- _Task directions_:
Present the rows from the line containing "Open the help icon in Save dialog" through the line containing "Image resolution: width=728" as a numbered list, skipping blank lines and leaving out the pictures.

[Stored items from a collection]

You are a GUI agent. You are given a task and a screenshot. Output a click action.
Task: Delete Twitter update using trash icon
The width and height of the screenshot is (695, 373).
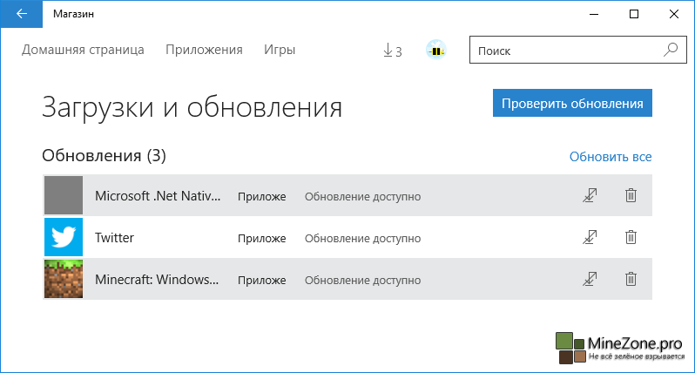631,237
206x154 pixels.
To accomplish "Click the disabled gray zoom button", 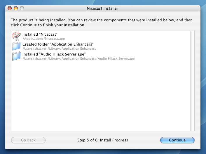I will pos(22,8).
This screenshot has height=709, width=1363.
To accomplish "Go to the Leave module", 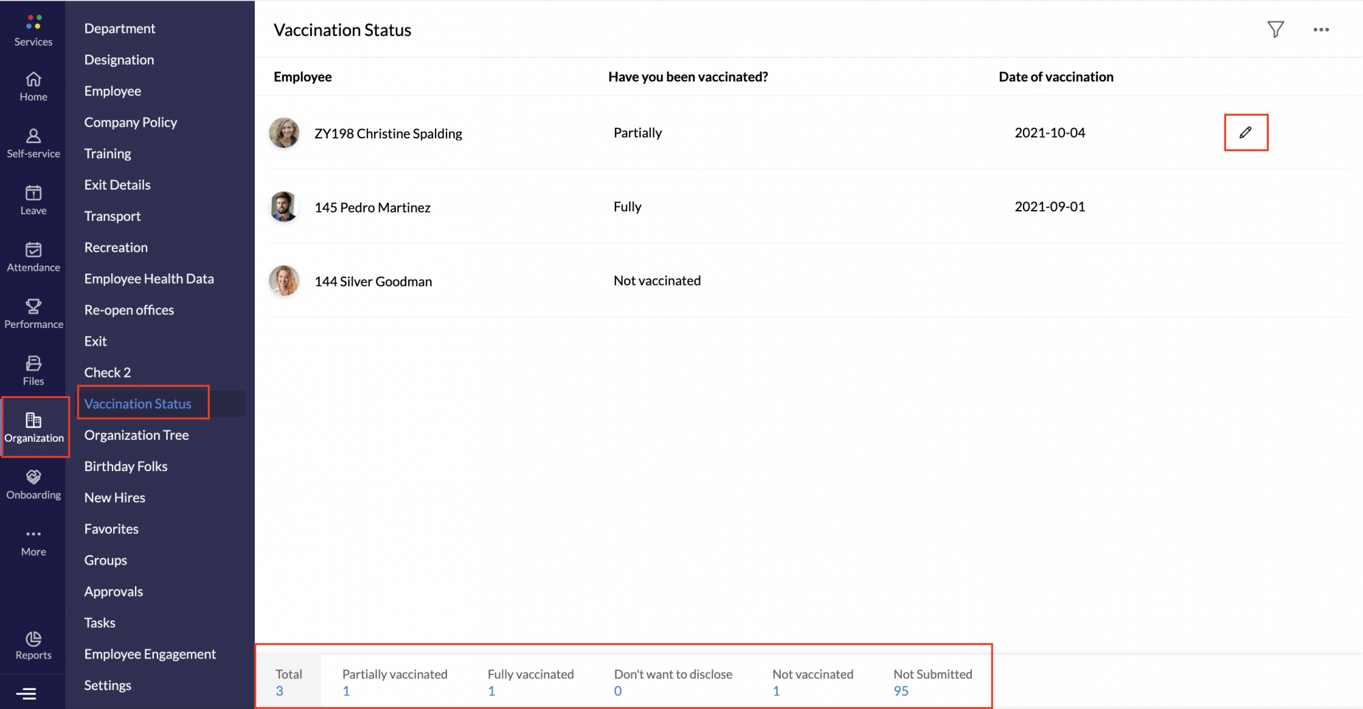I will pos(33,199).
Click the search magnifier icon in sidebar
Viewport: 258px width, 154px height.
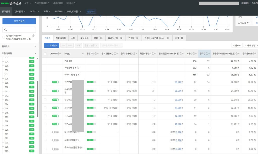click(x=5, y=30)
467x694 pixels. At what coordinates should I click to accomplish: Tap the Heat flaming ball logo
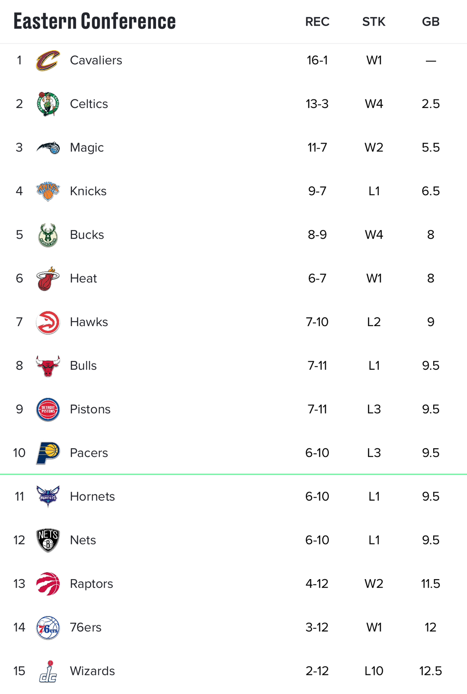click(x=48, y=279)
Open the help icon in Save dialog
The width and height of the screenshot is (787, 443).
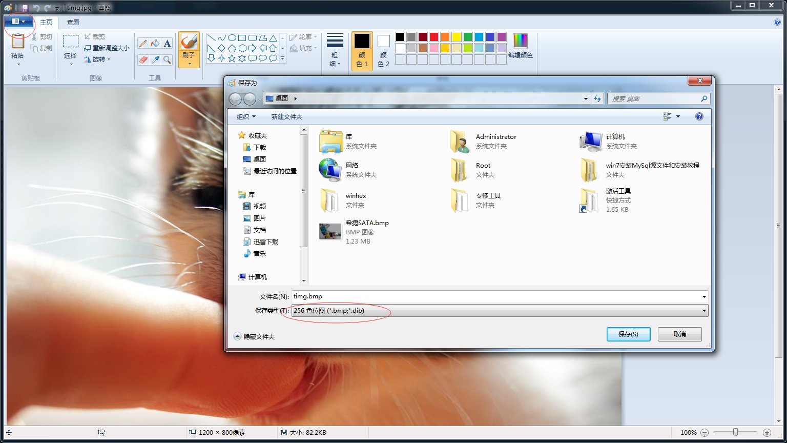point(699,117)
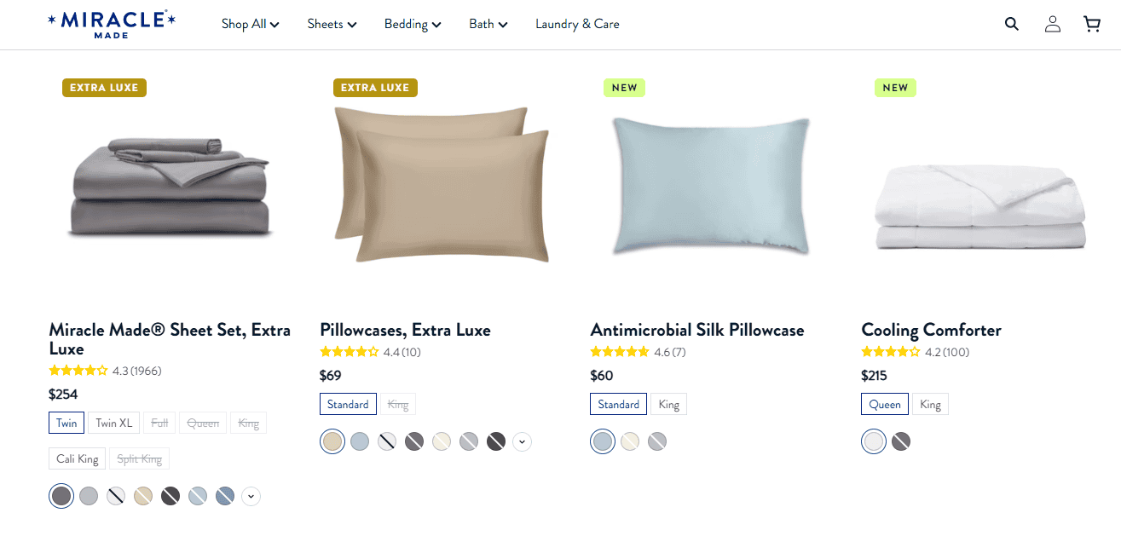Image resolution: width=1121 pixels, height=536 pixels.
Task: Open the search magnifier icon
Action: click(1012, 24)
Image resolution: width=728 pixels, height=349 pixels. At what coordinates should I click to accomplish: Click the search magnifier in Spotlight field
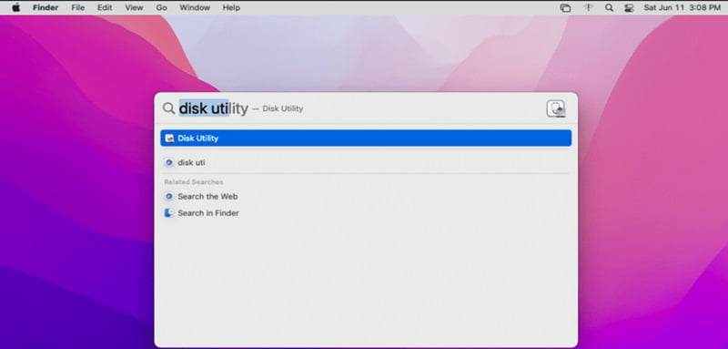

...

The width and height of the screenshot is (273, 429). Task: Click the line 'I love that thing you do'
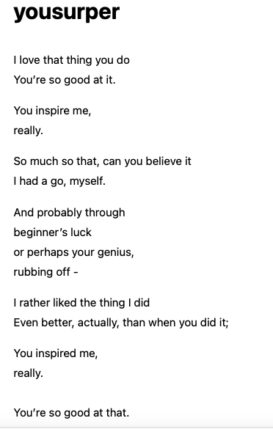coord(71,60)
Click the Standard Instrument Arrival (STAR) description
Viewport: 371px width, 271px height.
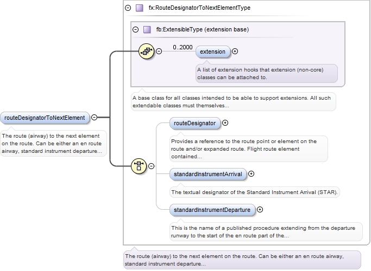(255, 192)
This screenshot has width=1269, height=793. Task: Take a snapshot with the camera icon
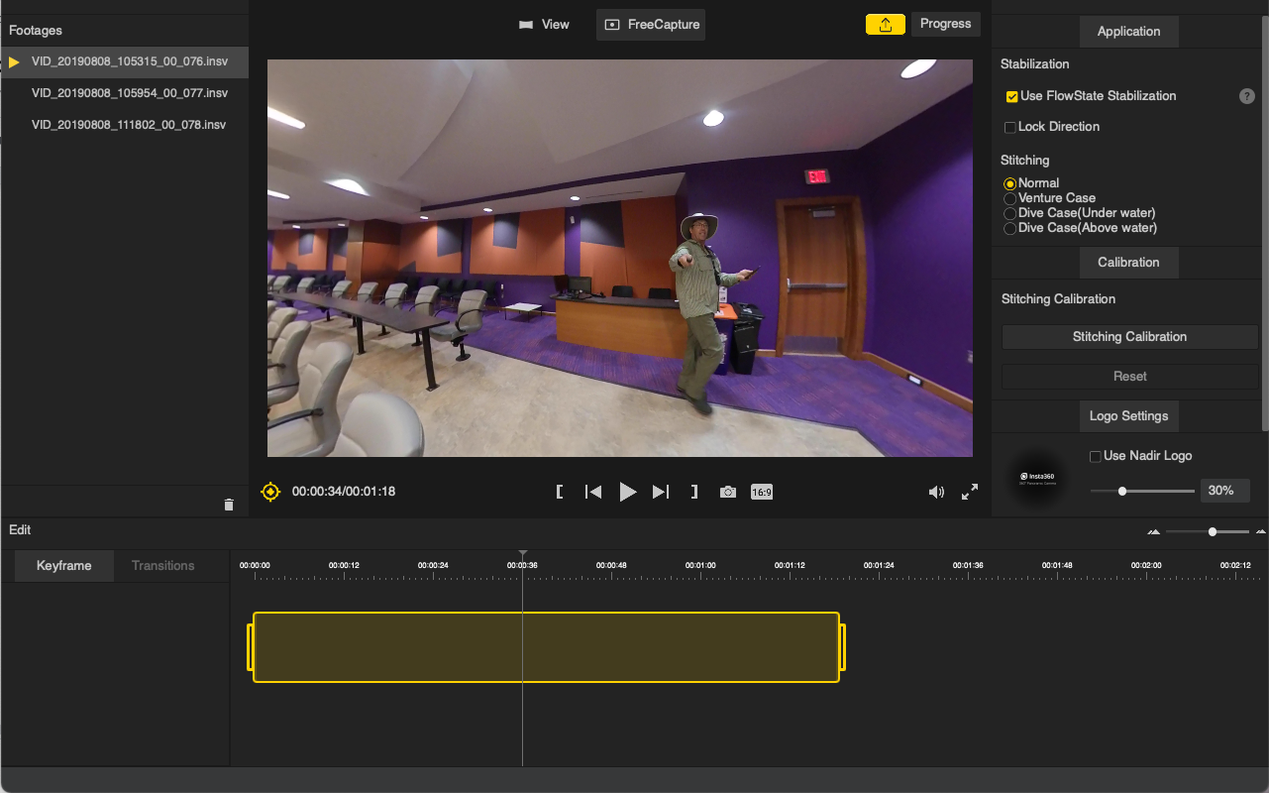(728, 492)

- _Result for this exercise_:
1. Open the help icon in Save dialog
2. The width and height of the screenshot is (787, 443).
3. point(699,117)
4. Image resolution: width=1121 pixels, height=536 pixels.
5. Task: Open the search magnifier icon
6. Action: click(1012, 24)
7. Image resolution: width=728 pixels, height=349 pixels. At what coordinates should I click to accomplish: Click the search magnifier in Spotlight field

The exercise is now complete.